• Assignment
From the data that follows, print exactly the lines starting at the one containing "The width and height of the screenshot is (980, 559)." and ending at the one containing "Instruction: Click the"; include both of them and nothing more.

• Excerpted data

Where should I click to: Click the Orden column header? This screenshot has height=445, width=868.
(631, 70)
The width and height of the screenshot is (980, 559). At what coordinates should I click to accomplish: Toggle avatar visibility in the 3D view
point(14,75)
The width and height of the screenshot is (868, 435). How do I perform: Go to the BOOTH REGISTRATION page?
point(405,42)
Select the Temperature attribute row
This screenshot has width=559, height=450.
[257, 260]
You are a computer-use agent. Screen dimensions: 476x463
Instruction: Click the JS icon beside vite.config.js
* * *
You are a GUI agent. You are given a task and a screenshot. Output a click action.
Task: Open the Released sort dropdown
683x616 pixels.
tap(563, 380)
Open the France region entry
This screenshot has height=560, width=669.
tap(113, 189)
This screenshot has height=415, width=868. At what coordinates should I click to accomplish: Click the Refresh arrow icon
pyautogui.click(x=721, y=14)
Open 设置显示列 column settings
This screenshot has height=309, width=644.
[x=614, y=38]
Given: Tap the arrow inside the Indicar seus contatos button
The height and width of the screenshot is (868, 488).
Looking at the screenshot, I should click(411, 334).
* * *
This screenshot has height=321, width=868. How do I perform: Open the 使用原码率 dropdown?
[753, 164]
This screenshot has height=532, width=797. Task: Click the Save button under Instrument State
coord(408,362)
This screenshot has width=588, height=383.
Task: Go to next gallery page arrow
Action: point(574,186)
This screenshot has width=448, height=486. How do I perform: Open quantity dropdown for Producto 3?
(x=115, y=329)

• Output for this task
The width and height of the screenshot is (980, 559). At what coordinates should I click to accomplish: Toggle avatar visibility in the 3D view
point(14,75)
The width and height of the screenshot is (868, 435). How do I perform: Go to the BOOTH REGISTRATION page?
point(405,42)
Select the Temperature attribute row
This screenshot has width=559, height=450.
[257, 260]
You are a computer-use agent. Screen dimensions: 476x463
Instruction: Click the JS icon beside vite.config.js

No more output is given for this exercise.